• **EXTRACT TO READ**
* Start *
# Cal Aqua Lab in-line diffusers vs UP Aqua atomizers



## faizal (18 Jul 2011)

Could someone tell me if the Cal aqua lab's inline glass diffuser would be a better long term choice when compared to the UP aqua atomizer?


----------



## SuperWen (18 Jul 2011)

I think UP will be better:
UP :
(+) very dense ceramic and will produce very tiny bubbles
(+) made from plastic
(+) not reduce flow from canister
(+) cheap prize
(-) need high pressure from co2 cylinder (30-40 psi)

CALX:
(-) reduce water flow
(-) very fragile because made from glass
(-) GSA and other algae will make the glass ugly to see
(-) more expensive
(+) relatively low pressure (under 30psi)
(+) if the glass clean it will look very nice if combine with lilypipe and clear hose


----------



## Tom (18 Jul 2011)

My UP Atomiser no longer works. The pipe just pops off now as the disk is dirty and I have no way of cleaning it without dismantling the filtration. I'm back to using in-tank glass diffusers. Half hour in bleach and it's perfect again.


----------



## SuperWen (18 Jul 2011)

I have 4 UP atomizer for a year.
I never soak it to bleach, just brush it with hose brush cleaner while do a filter maintenance. And still works perfectly until now


----------



## faizal (18 Jul 2011)

Wen,....how often do you clean your UP atomizers,...once in 2 weeks? 

Clive once suggested to cover the glass diffuser with a nice thick black cloth in order to prevent algal build up on the Cal Aqua Glass Inline diffuser since algae are limited only by light. This appears to be a novel idea. Also Tom barr ,...if I remember it correctly once posted that he keeps his ceramic discs clean by soaking them in Tilex ( I think that's a toilet cleaner brand in the US). We have a similar product here in Malaysia,...and it's called No Clog.
* End *
• **DATA SEGMENT**
* Start *
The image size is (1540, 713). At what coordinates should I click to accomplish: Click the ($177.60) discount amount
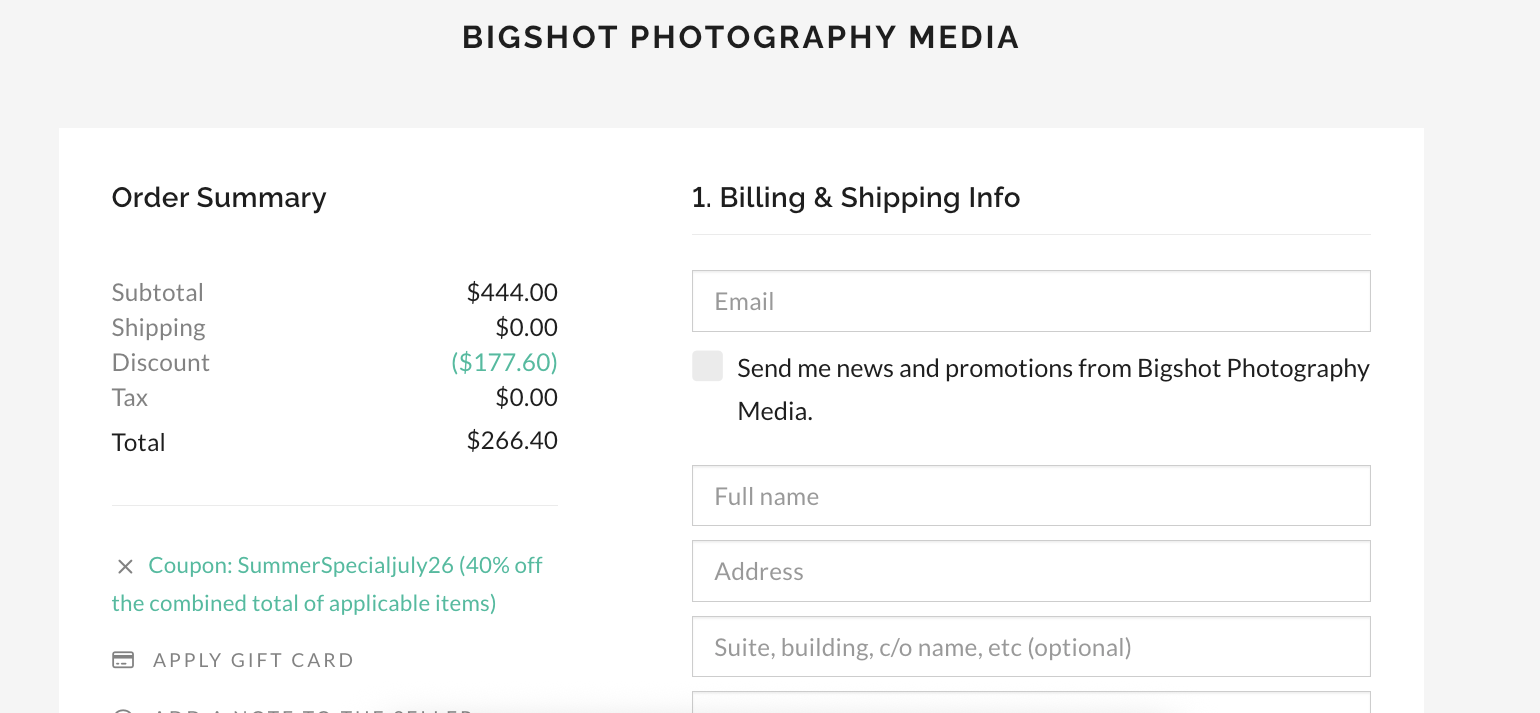coord(504,362)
* End *
• **TASK BRIEF**
Pick up the forum thread comparing Cal Aqua Lab in-line diffusers with UP Aqua atomizers and continue it after its last sentence.

• **OUTPUT OF THE TASK**
One uses it to keep the basin pipes and toilet draining system clean from detritus build up. It doesn't affect or eat through the PVC piping of the draining systems. It is suppose to melt grease & hair & kill 99.9 % of the germs. 

After soaking them in Tilex,...he advises to give it a good clean & soak it further in water added with loads of antichlorine.

Here's a link to it:

www.tilex.com

Any thoughts on this?


----------



## SuperWen (18 Jul 2011)

Like mentioned before I clean UP atomizer when doing some filter maintenance, about once a month/2months


----------



## faizal (18 Jul 2011)

Thank you Wen   ,....I have 2 UP atomizers too. I was just wondering about the Cal aqua in line diffuser because I thought just maybe they are more durable and longer lasting than the UPs, I keep reading about how people start facing problems with it after only a few months of usage. 

I think I will try to use your method there by cleaning it more often like once in 2 weeks or so,...just the UP aqua,... not the filter.

Thanks again


----------



## ceg4048 (18 Jul 2011)

faizal said:
			
		

> http://www.tilex.com
> 
> Any thoughts on this?


Tilex = Bleach + Drain Cleaner (Sodium Hydroxide - NaOH).

Just soak any non-metallic hardscape or equipment in a bleach + water solution. There is no need to use expensive name brand stuff that is essentially the same as bleach. Wash thoroughly after cleaning.

I've gassed a lot of fish with the Cal Aqua so I know it works well if kept clean. But, yes, it is expensive, fiddly and easy to break. I would probably recommend the Cal Aqua for someone who places a high priority on external elegance and aesthetics, otherwise, the Up is the way to go probably.

Cheers,


----------



## faizal (19 Jul 2011)

Thanks Clive,....that settles it for me. I will use the UP aqua & maintain it just like Wen had suggested. Thanks guys.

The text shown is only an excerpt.